The United States’ withdrawal from the World Health Organisation, termination of funding to the UN Population Fund and possible cuts to HIV/Aids funding will have far-reaching effects on vulnerable populations, Ministers have been told.
Senior Department of Foreign Affairs officials told Tánaiste Simon Harris and Minister of State Neale Richmond that low-income and fragile countries are expected to be adversely affected due to their dependence on official development assistance.
Mr Harris told an Oireachtas committee in June that the Department of Foreign Affairs asked Irish Ambassadors to report on their analysis of the impact of US overseas aid cuts.
In January, the Trump administration froze much overseas aid assistance pending a review. Later, the department of government efficiency eliminated 83 per cent of programmes run by the US government’s aid operation, USAid.

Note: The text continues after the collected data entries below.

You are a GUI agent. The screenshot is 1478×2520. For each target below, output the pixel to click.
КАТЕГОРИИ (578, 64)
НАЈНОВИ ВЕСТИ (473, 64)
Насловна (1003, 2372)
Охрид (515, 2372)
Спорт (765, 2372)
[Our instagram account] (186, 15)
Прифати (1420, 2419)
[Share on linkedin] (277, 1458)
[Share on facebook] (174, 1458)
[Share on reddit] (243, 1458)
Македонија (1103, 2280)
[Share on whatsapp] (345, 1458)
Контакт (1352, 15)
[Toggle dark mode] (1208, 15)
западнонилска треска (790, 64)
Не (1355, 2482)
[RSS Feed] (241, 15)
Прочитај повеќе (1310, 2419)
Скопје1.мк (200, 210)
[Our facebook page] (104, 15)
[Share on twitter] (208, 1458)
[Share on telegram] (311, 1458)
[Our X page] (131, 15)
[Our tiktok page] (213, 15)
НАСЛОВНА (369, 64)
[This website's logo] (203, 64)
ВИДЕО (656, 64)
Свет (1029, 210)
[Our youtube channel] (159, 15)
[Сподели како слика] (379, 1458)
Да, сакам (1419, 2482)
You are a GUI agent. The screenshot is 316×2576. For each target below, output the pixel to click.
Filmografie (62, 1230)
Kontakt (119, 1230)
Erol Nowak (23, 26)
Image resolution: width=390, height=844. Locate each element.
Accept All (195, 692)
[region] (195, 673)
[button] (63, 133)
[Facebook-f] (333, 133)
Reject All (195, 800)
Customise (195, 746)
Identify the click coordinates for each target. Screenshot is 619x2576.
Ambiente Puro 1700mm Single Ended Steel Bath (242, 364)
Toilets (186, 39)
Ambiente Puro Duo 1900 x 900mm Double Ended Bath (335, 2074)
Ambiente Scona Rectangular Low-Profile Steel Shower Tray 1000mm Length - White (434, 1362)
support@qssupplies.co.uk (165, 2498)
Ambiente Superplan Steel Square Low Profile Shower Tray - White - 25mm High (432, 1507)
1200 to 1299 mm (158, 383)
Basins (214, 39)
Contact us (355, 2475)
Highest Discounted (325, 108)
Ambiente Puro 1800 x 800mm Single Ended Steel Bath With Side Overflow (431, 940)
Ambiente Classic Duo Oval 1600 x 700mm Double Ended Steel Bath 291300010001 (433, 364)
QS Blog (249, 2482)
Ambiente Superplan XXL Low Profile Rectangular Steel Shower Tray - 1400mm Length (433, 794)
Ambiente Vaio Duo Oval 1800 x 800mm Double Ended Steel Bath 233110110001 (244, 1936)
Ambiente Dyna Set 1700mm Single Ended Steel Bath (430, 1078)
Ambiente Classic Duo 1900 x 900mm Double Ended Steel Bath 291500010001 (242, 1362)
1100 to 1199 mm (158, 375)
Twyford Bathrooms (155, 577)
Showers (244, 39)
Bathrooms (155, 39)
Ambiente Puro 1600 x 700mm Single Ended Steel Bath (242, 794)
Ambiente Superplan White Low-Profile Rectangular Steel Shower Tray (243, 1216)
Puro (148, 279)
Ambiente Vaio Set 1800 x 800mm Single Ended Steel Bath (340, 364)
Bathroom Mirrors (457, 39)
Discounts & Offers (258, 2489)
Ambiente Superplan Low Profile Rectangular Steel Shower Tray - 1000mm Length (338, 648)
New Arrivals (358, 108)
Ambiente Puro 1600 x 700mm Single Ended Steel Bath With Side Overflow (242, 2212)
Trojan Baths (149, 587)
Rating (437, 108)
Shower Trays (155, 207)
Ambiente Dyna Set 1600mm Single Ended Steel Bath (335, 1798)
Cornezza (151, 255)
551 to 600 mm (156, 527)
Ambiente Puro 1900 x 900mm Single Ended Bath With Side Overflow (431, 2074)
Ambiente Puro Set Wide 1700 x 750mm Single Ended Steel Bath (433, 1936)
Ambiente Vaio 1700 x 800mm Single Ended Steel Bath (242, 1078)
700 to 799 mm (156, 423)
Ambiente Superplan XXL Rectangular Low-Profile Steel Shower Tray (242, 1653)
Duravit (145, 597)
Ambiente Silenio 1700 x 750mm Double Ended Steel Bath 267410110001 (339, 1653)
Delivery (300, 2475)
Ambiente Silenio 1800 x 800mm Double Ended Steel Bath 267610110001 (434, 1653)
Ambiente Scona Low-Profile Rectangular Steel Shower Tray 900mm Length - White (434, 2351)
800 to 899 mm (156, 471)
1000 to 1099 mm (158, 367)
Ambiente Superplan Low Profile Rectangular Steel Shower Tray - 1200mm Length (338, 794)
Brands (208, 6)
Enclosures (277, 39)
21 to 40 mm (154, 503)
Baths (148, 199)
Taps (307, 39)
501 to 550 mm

In July, secretary of state Marco Rubio announced USAid would officially stop implementing foreign aid and said future assistance would be targeted and limited. He said the United States was abandoning what he called a charity-based model and would focus on empowering countries to grow sustainably.
Last week, US president Donald Trump moved to cancel, unilaterally, $4.9 billion (€4.2 billion) in federal funding authorised by Congress, escalating the fight over who controls the nation’s spending. In a letter posted online late Thursday, Mr Trump told House of Representatives speaker Mike Johnson that he plans to withhold funding for 15 international programs, including some overseen by the State Department, the Agency for International Development (USAid).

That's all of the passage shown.